### WHAT NEEDS TO BE DONE
In your answer, give each entry again exactly as it appears.

### RECORDS PROVIDED
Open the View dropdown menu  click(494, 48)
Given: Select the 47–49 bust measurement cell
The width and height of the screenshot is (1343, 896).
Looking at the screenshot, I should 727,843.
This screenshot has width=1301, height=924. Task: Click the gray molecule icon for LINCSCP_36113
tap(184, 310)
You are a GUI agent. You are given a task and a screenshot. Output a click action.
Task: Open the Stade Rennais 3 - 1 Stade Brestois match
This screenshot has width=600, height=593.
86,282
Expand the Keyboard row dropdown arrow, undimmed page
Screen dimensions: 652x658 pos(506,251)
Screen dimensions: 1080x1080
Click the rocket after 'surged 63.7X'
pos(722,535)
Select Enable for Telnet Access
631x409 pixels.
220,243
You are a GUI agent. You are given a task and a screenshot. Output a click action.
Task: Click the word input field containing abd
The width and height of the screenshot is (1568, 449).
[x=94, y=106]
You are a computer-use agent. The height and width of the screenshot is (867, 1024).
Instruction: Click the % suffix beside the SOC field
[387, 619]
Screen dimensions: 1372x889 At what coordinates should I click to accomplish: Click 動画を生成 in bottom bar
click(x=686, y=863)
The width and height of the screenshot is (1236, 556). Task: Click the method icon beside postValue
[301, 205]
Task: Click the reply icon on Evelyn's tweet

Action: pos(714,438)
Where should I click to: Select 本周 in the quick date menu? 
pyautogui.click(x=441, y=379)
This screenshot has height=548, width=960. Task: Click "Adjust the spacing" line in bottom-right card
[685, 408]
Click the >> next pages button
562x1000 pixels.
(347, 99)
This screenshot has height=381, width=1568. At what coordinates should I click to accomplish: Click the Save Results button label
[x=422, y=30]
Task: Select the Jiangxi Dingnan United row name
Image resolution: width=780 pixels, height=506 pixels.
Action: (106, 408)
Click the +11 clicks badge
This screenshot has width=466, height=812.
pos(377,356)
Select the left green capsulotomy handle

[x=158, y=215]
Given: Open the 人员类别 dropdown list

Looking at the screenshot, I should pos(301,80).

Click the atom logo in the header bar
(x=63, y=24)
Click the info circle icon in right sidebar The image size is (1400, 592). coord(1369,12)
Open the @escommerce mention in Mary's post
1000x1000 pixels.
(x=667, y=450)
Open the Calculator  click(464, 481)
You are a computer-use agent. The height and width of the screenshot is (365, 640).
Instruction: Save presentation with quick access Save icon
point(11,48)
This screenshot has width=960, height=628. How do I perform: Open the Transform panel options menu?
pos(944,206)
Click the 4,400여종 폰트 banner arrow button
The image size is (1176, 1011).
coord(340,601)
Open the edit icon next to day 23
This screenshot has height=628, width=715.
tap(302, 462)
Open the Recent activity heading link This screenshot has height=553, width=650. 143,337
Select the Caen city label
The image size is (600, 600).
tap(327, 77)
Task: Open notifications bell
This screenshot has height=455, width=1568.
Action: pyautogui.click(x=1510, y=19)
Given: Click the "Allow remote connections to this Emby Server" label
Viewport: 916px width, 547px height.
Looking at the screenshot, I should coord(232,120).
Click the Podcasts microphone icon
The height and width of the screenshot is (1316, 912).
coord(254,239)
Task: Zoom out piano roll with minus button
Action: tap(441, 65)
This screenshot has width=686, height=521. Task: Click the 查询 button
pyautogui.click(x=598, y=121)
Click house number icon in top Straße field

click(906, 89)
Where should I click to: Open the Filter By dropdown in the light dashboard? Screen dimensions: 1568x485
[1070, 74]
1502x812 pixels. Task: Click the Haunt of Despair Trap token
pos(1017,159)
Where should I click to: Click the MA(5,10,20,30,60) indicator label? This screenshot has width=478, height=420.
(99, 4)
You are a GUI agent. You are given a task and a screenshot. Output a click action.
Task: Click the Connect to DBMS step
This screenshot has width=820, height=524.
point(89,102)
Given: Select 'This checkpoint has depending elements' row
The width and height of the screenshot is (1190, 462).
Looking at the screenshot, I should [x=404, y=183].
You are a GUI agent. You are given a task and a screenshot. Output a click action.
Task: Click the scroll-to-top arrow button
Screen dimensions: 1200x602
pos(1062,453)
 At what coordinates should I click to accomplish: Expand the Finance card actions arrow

### TASK ANSWER
Open the View dropdown menu  click(494, 48)
Given: Select the 47–49 bust measurement cell
The width and height of the screenshot is (1343, 896).
Looking at the screenshot, I should 727,843.
This screenshot has width=1301, height=924. Task: Click the gray molecule icon for LINCSCP_36113
tap(184, 310)
You are a GUI agent. You are given a task and a screenshot. Output a click action.
Task: Open the Stade Rennais 3 - 1 Stade Brestois match
This screenshot has width=600, height=593.
86,282
Expand the Keyboard row dropdown arrow, undimmed page
Screen dimensions: 652x658 pos(506,251)
Screen dimensions: 1080x1080
Click the rocket after 'surged 63.7X'
pos(722,535)
Select Enable for Telnet Access
631x409 pixels.
220,243
You are a GUI agent. You are given a task and a screenshot. Output a click action.
Task: Click the word input field containing abd
The width and height of the screenshot is (1568, 449).
[x=94, y=106]
You are a computer-use agent. The height and width of the screenshot is (867, 1024).
Instruction: Click the % suffix beside the SOC field
[387, 619]
Screen dimensions: 1372x889 At what coordinates should I click to accomplish: Click 動画を生成 in bottom bar
click(x=686, y=863)
The width and height of the screenshot is (1236, 556). Task: Click the method icon beside postValue
[301, 205]
Task: Click the reply icon on Evelyn's tweet

Action: pos(714,438)
Where should I click to: Select 本周 in the quick date menu? 
pyautogui.click(x=441, y=379)
This screenshot has height=548, width=960. Task: Click "Adjust the spacing" line in bottom-right card
[685, 408]
Click the >> next pages button
562x1000 pixels.
(347, 99)
This screenshot has height=381, width=1568. At what coordinates should I click to accomplish: Click the Save Results button label
[x=422, y=30]
Task: Select the Jiangxi Dingnan United row name
Image resolution: width=780 pixels, height=506 pixels.
Action: (106, 408)
Click the +11 clicks badge
This screenshot has width=466, height=812.
pos(377,356)
Select the left green capsulotomy handle

[x=158, y=215]
Given: Open the 人员类别 dropdown list

Looking at the screenshot, I should pos(301,80).

Click the atom logo in the header bar
(x=63, y=24)
Click the info circle icon in right sidebar The image size is (1400, 592). coord(1369,12)
Open the @escommerce mention in Mary's post
1000x1000 pixels.
(x=667, y=450)
Open the Calculator  click(464, 481)
You are a computer-use agent. The height and width of the screenshot is (365, 640).
Instruction: Save presentation with quick access Save icon
point(11,48)
This screenshot has width=960, height=628. How do I perform: Open the Transform panel options menu?
pos(944,206)
Click the 4,400여종 폰트 banner arrow button
The image size is (1176, 1011).
coord(340,601)
Open the edit icon next to day 23
This screenshot has height=628, width=715.
tap(302, 462)
Open the Recent activity heading link This screenshot has height=553, width=650. 143,337
Select the Caen city label
The image size is (600, 600).
tap(327, 77)
Task: Open notifications bell
This screenshot has height=455, width=1568.
Action: pyautogui.click(x=1510, y=19)
Given: Click the "Allow remote connections to this Emby Server" label
Viewport: 916px width, 547px height.
Looking at the screenshot, I should coord(232,120).
Click the Podcasts microphone icon
The height and width of the screenshot is (1316, 912).
coord(254,239)
Task: Zoom out piano roll with minus button
Action: tap(441, 65)
This screenshot has width=686, height=521. Task: Click the 查询 button
pyautogui.click(x=598, y=121)
Click house number icon in top Straße field

click(906, 89)
Where should I click to: Open the Filter By dropdown in the light dashboard? Screen dimensions: 1568x485
[1070, 74]
1502x812 pixels. Task: Click the Haunt of Despair Trap token
pos(1017,159)
Where should I click to: Click the MA(5,10,20,30,60) indicator label? This screenshot has width=478, height=420.
(99, 4)
You are a GUI agent. You are given a task and a screenshot. Output a click action.
Task: Click the Connect to DBMS step
This screenshot has width=820, height=524.
point(89,102)
Given: Select 'This checkpoint has depending elements' row
The width and height of the screenshot is (1190, 462).
Looking at the screenshot, I should [x=404, y=183].
You are a GUI agent. You are given a task and a screenshot. Output a click action.
Task: Click the scroll-to-top arrow button
Screen dimensions: 1200x602
pos(1062,453)
 At what coordinates should I click to accomplish: Expand the Finance card actions arrow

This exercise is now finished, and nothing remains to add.